Old School Lessons for China Business
This article was aggregated from bizCult
Old school.
There’s nothing like it.
Finding an old school jacket in the attic that still fits. Grooving to the old school 8 track with a hot date on a rainy day. Getting out the old school playbook and kicking the opposing team’s butt with it.
While it’s trite to call someone an old China hand around these parts, these guys – the ones here long enough to live through some hard-core communism – get major props. It’s because they’re old school, with old school tried and true methods.
China International Business (CIB) magazine just did a series of good profiles on old schoolers. They focused on the men and women. We’ll focus on their old school methods, which might just save you, either in business, or during the next cultural revolution – whatever that involves.
- Street smarts work on corporate carpet. Jaime A. FloraCruz was an activist and critic of the president of the Philippines back in the 70s. Barred from returning to his homeland after what should have been a brief trip to China, he stayed and volunteered for hard labor in Hunan Province. “I was swept up with this romanticist notion of working in the countryside,” he told CIB. He emerged less than idealistic, and put his more practical methods to test shortly. In a fishing trawler off the coast of Shandong Province, bored, he scrutinized newsprint – and photos.
According to CIB:
He examined photos of political leaders on the front page of the People’s Daily every day for clues as to who was currently in and out of favor. “There was always a formula of how they sat, so when you noticed one guy had disappeared, you knew he was in trouble, or when someone had moved closer to Chairman Mao, you know the guy had just gotten a promotion,” he explains.

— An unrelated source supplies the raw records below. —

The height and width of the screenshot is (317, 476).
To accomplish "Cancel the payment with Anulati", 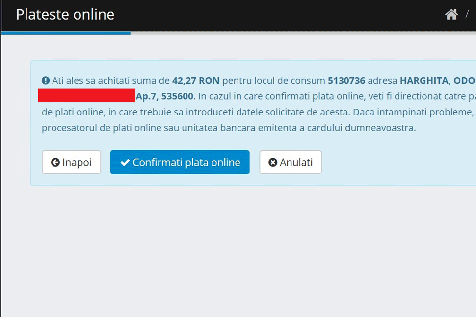I will pyautogui.click(x=291, y=162).
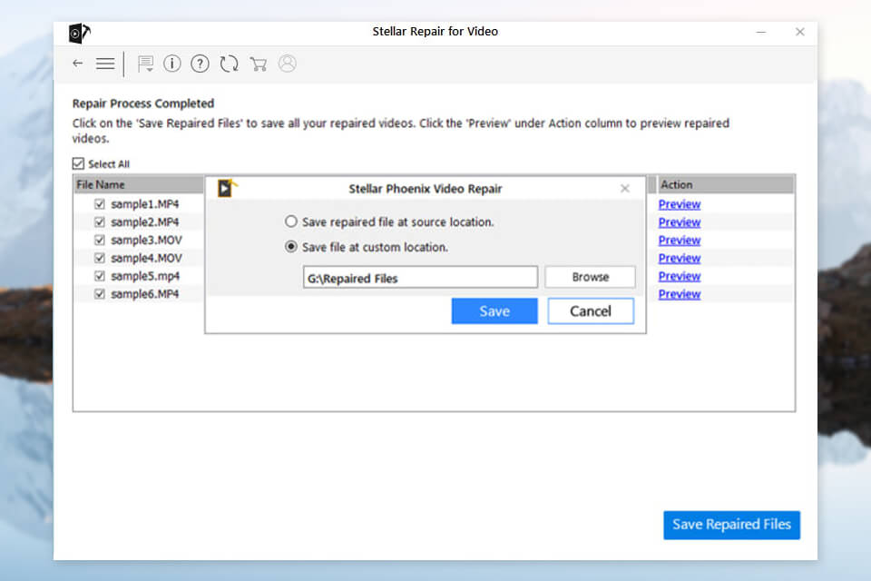
Task: Cancel the save location dialog
Action: click(x=590, y=310)
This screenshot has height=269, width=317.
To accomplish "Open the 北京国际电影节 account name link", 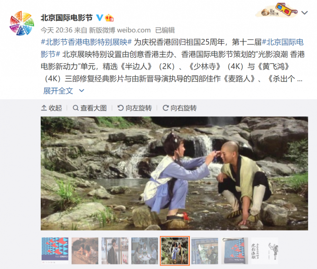I will point(67,18).
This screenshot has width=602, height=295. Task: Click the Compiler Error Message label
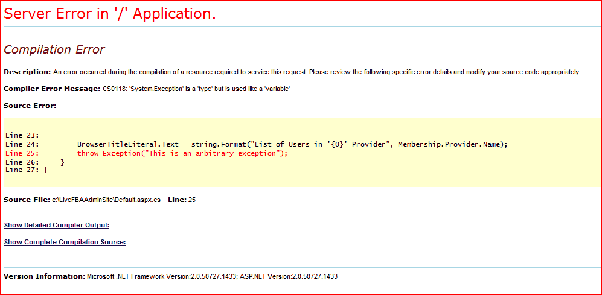(x=52, y=89)
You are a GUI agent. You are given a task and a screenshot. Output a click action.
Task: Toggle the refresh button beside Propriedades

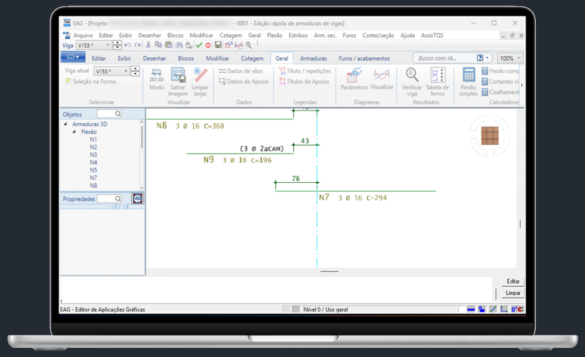138,199
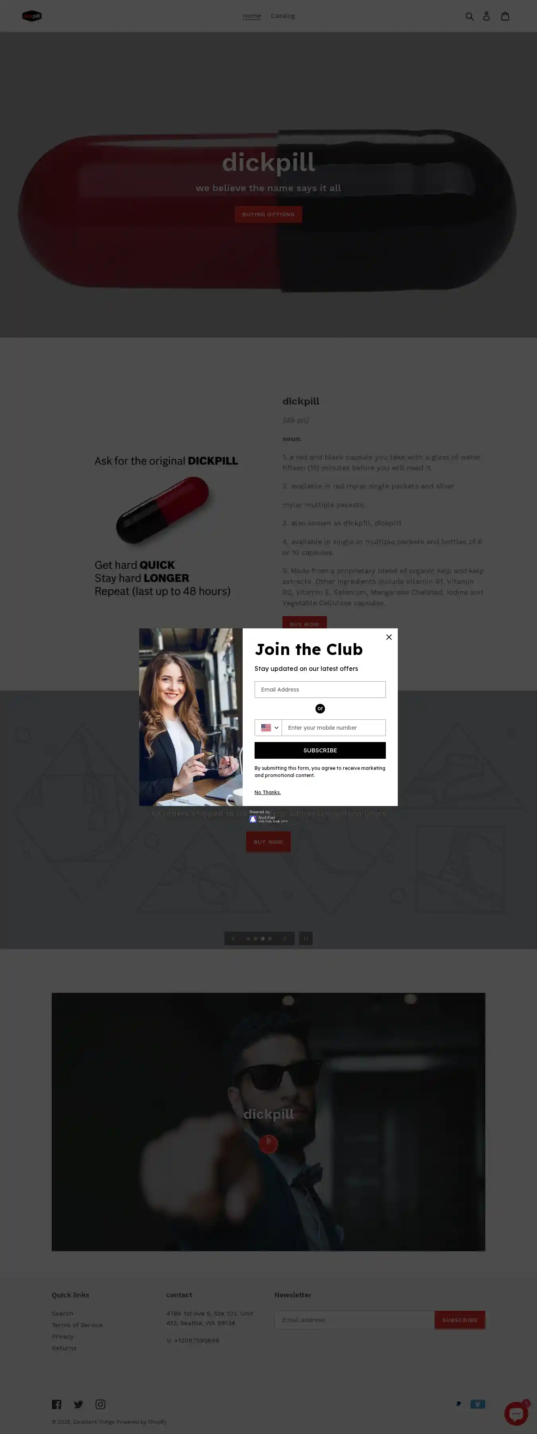Open the Twitter profile icon

(x=79, y=1404)
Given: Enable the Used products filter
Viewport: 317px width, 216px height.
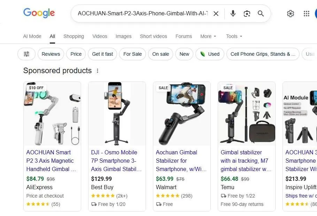Looking at the screenshot, I should click(x=210, y=54).
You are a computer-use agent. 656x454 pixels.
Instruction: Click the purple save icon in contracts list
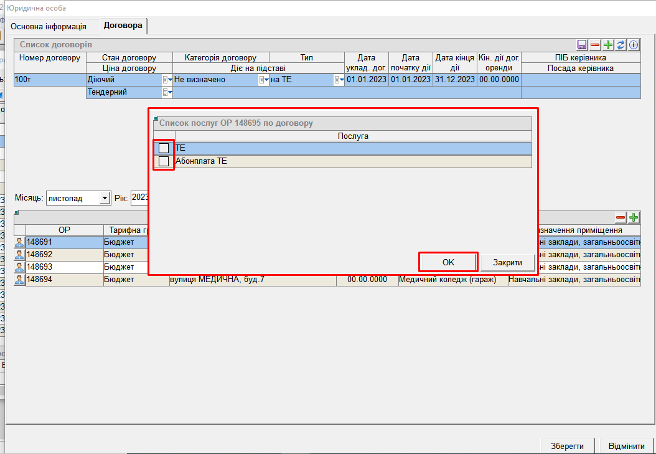[x=583, y=45]
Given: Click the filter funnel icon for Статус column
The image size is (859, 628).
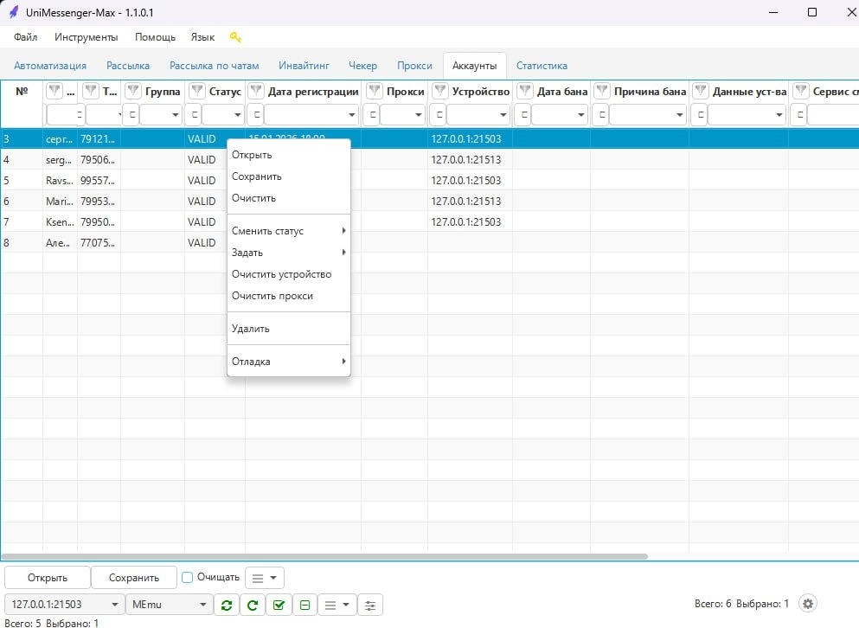Looking at the screenshot, I should point(196,92).
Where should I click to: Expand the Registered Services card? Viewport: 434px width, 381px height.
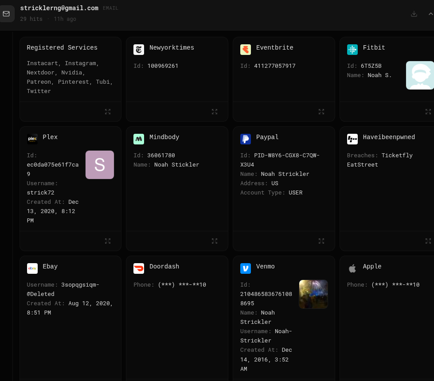click(x=108, y=112)
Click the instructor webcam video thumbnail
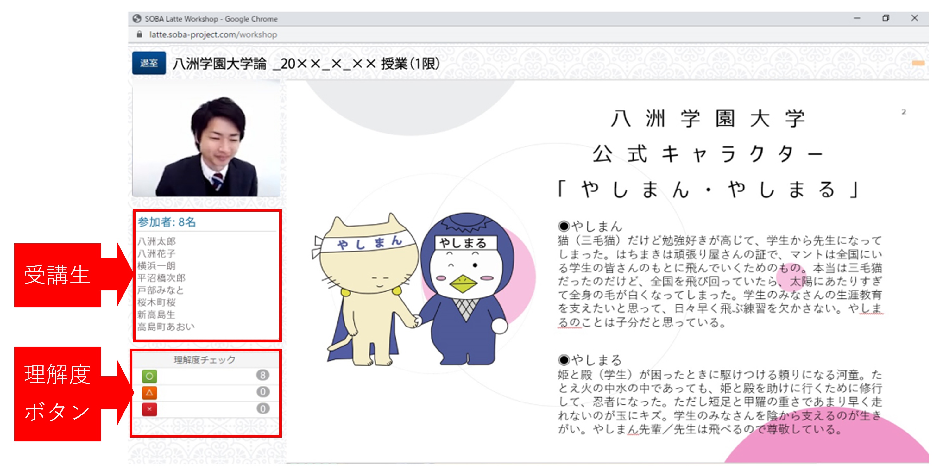This screenshot has height=467, width=946. click(x=206, y=139)
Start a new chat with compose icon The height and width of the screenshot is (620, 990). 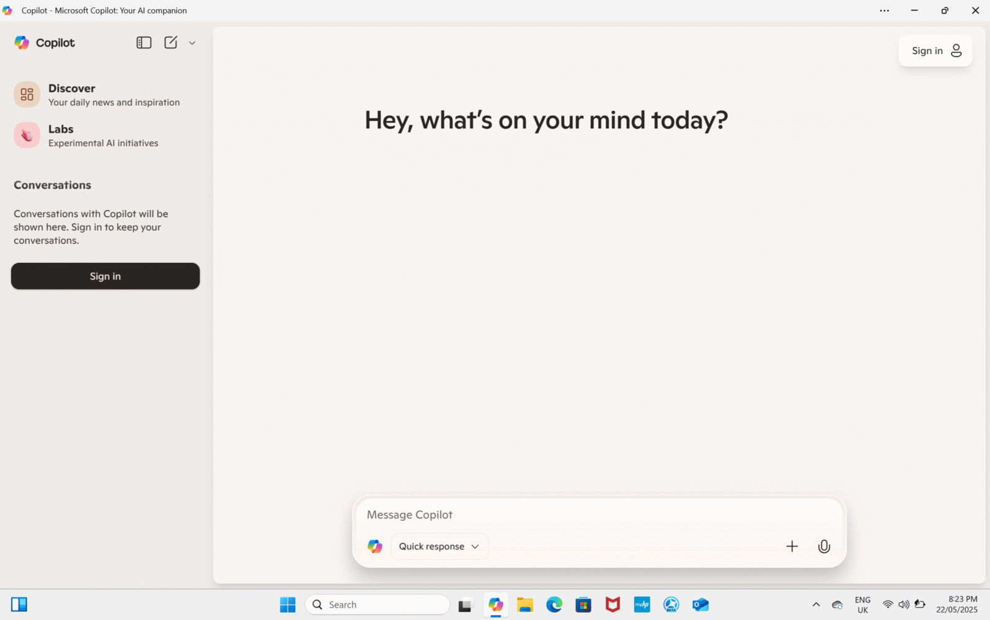170,42
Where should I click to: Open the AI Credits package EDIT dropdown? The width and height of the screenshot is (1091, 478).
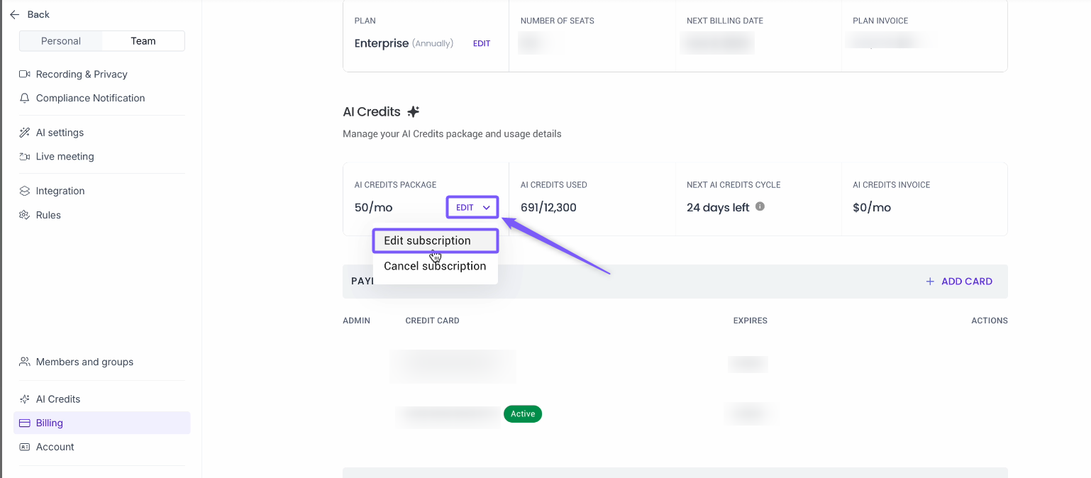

He carried those street news instincts with him to Newsweek, working part time, and getting his name some serious print when the bureau chief was out of town. When Newsweek didn’t offer him full time employment, he went to Time magazine’s Beijing office and offered his help. It worked.
Mr. FloraCruz was well educated, having studied Chinese history at Peking University. But his street smarts – no, make that countryside and boat smarts – got him ahead in China.